Aujourd'hui nous allons parler de Sleeper de Woody Allen, film que j'ai acheté à l'occasion des soldes histoire de découvrir d'autres films de Woody Allen que j'ai découvert récemment à l'occasion de Whatever Works.
En 1973, Miles Monroe est un joueur de clarinette, possédant un magasin d'alimentation diététique. Il doit subir une petite opération mais au lieu de se réveiller cinq jours plus tard, il se réveille deux cent ans plus tard pour apprendre qu'il a été cryogénisé et qu'on l'a réveillé dans le but de mener une mission pour la résistance qui se prépare à renverser le pouvoir en place.

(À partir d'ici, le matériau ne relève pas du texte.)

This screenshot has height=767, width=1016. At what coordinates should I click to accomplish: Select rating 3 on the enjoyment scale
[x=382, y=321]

C'est un film très sympa, avec des courses poursuites un peu à la Benny Hill et une vision du futur qui n'est pas sans rappeler celle qu'on retrouvera dans Demolition Man, puisque dans les deux, les êtres humains ne font plus l'amour que par l'intermédiaire de machine et tout le monde vit dans une espèce d'euphorie, dans un cas due aux pilules et à une boule merveilleuse qui rend heureux, et dans l'autre par la suppression de tout ce qui pourrait inciter à la violence et qui fait qu'on écoute des pubs à la radio comme si c'était de la musique.
L'univers futuriste est assez intéressant, j'ai surtout apprécier le design des voitures et aussi des habitations. Woody Allen joue pas mal sur l'image du futur, le héros se retrouvant préiodiquement victime de sa non connaissance des objets du futur, j'ai particulièrement aimé sa découverte des fruits et légumes génétiquement modifiés avec la banane qui fait la taille d'un canoë, puis la découverte de la poule géante.

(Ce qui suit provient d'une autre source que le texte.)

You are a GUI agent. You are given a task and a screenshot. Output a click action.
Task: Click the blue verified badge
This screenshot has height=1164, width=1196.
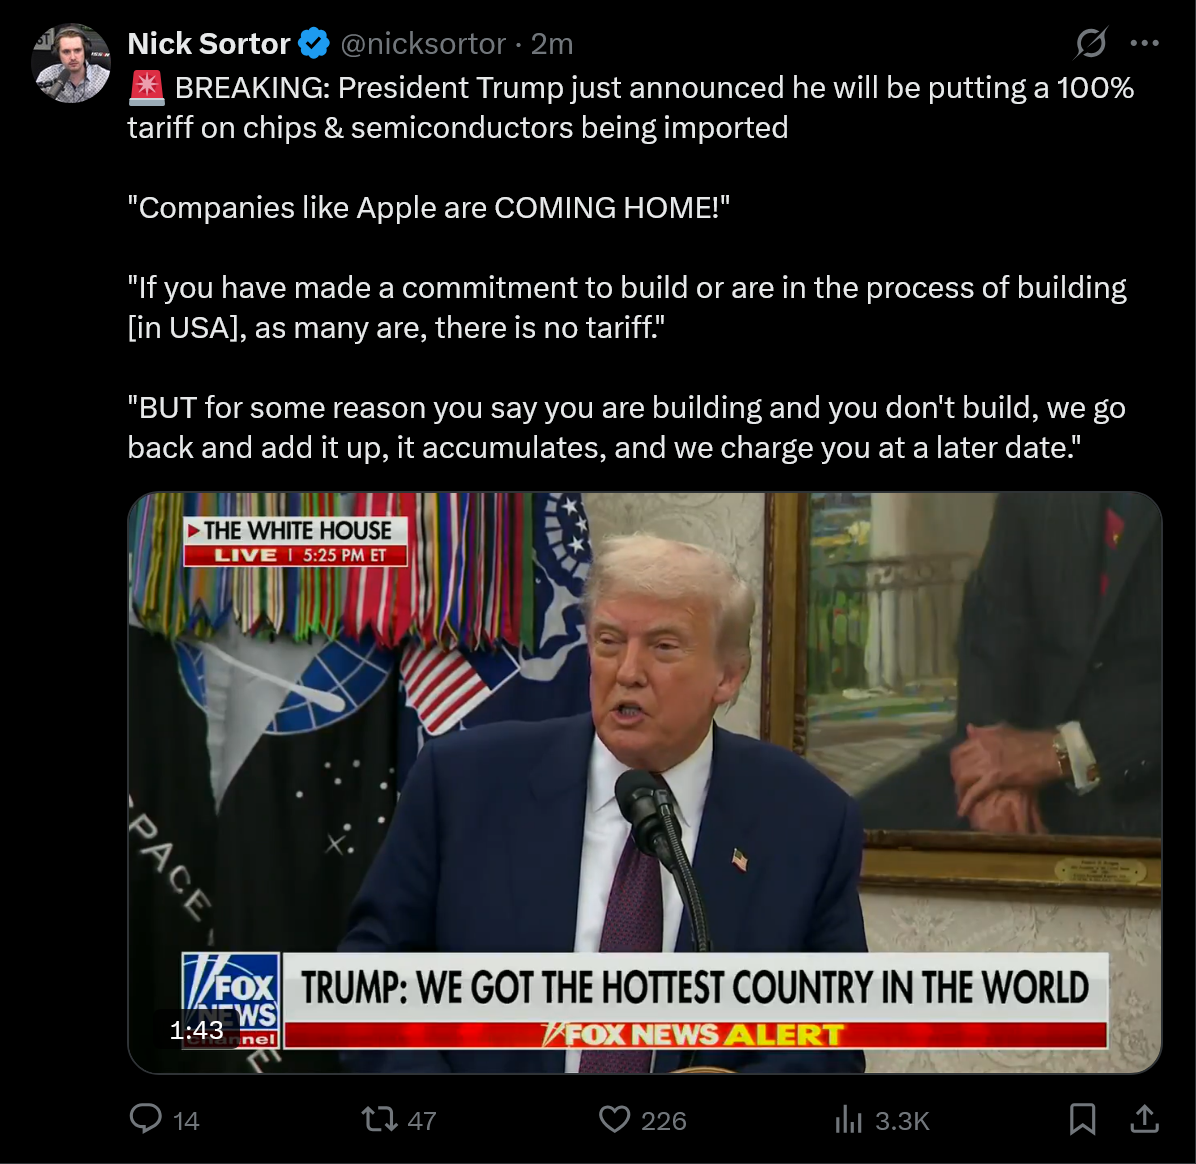point(313,44)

C'est souvent loufoque mais certains dialogues valent le détour comme cette discussion entre Miles et Luna :
"Why, do you believe in god ?
- Well, I believe that there is somebody out there who watches over us.
- Unfortunately it's the government."
J'aime aussi pas mal quand Miles raconte n'importe quoi aux chercheurs qui lui montre des photos de Staline et autres pour savoir qui ils sont :
"This was Josef Stalin. He was a communist, I was not too crazy about him, had a bad mustache, lot of bad habits. This is Bela Lugosi. he was, he was the mayor of New York city for a while, you can see what it did to him there, you know. This is, uhm, this is, uh, Charles DeGaulle, he, he was a very famous French chef, had his own television show, showed you how to make souflets and omelettes and everything."
Le film offre aussi une vision d'un régime totalitaire, inspiré de 1984, avec entre autre lavage de cerveau des opposants.
J'ai passé une bonne soirée devant ce film, même si je préfère Whatever works.